Secret devices were destroyed and DaSilva remembered one officer with a cut on his forehead ordered the burning of classified documents in the wardroom. Fighting their way through smoke filled passageways, they eventually joined about 20 other men already in the forward torpedo room.

"The air was foul and breathing was difficult," said DaSilva. "There were about 40 of us; some were injured."

He squeezed in among the others and found his buddy.

The survivors organized four-man escape parties about six a.m., and DaSilva remembered that pressurizing the escape trunk to the 180 foot depth made numerous returns to the torpedo room necessary for some men who were unable to withstand the pressure.

That was the worst part of the ordeal for Narowanski, who sadly recalled that his best friend was screaming in pain as they pressurized the escape trunk.
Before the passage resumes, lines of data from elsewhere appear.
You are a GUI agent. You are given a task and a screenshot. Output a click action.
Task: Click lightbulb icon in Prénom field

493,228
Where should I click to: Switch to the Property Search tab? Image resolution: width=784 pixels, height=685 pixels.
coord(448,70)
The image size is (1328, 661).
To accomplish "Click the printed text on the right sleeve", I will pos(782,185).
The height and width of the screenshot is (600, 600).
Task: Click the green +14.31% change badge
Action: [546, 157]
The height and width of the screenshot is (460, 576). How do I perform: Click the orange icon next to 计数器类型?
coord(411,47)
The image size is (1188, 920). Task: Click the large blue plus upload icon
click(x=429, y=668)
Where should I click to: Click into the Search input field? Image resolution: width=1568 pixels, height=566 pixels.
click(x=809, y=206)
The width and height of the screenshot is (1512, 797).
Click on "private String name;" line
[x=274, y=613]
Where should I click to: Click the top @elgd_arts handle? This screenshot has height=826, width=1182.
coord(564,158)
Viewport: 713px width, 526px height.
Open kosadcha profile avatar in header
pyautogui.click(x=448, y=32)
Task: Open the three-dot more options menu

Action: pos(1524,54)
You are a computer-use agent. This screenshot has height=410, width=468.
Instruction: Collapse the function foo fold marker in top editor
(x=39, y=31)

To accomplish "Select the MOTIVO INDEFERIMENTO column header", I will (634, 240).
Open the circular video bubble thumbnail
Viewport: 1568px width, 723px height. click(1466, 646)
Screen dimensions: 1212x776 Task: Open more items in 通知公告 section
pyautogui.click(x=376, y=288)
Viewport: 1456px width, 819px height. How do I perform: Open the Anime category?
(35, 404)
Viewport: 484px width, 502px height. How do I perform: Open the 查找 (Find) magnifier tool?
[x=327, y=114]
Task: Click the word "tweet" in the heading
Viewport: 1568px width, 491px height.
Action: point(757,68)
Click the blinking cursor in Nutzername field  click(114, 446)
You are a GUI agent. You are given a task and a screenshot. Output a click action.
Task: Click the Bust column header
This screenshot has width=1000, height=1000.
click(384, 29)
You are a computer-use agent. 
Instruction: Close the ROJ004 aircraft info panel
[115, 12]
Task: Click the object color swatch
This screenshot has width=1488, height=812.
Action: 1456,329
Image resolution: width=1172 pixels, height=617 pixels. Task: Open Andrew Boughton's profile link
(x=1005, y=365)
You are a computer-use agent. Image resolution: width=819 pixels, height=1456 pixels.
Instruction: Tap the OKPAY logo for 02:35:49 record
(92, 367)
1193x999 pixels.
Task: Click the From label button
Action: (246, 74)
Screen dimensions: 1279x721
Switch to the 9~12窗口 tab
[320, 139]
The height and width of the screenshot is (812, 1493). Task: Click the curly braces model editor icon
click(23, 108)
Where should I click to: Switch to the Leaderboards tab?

Though Narowanski tried to reassure him as the pressure built up, they only had a few more pounds to go when they were forced to vent off and bring his friend down.

In the torpedo room, some men had decided to return to the control room and try the gun access hatch, according to DaSilva. But, when they cracked the torpedo room door, smoke from the forward battery fire billowed through. "They closed it off again," said DaSilva, "but the air worsened. The lights were getting dimmer and we were using battle lanterns. The bulkhead near the forward battery grew so hot that the paint began to melt."

As DaSilva talked with his buddy, they found themselves standing below the escape trunk when someone called down for another man. In the tank were Narowanski and Flanagan, the torpedo officer who told DaSilva he was already sick from having been up once before. "I quickly climbed the ladder to the trunk and called down to my buddy," said DaSilva, "but he let another man go in his place. I remember the time was 0800, because I looked at the clock on the bulkhead. "Pete really took charge of things; is he was the one responsible for getting us out of there," continued DaSilva.

Everything went just as they were taught. Flooding the trunk as rapidly as possible and bringing the air to ambient pressure, they filled their Momsen lungs with oxygen and tested them. DaSilva found that breathing became difficult as the pressure increased. When the water reached above the side door, they cracked the hatch open.

"I was the third one out. Someone had already let out the buoy line from previous escapes and I wrapped my feet around the rope and slowly let myself up 10 feet at a time, stopping to count to 10 each time.

"About a third of the way up, breathing became difficult, but the problem went away as I continued up. Suddenly, I was on the surface."

DaSilva found four others clinging to the buoy and, looking around, he could see the wreckage of ships they had hit the night before. The coast of Mainland China was in the distance.

Thirteen men had escaped from below, but DaSilva said he was the last one out who lived. "Two more men came up shortly after I did," said DaSilva. "One was our pharmacist's mate, who surfaced nearby, but he was having difficulty breathing, so we held on to him. Another one, a steward, came up at a distance. I considered myself a good swimmer and started toward him, but he disappeared before I could reach him."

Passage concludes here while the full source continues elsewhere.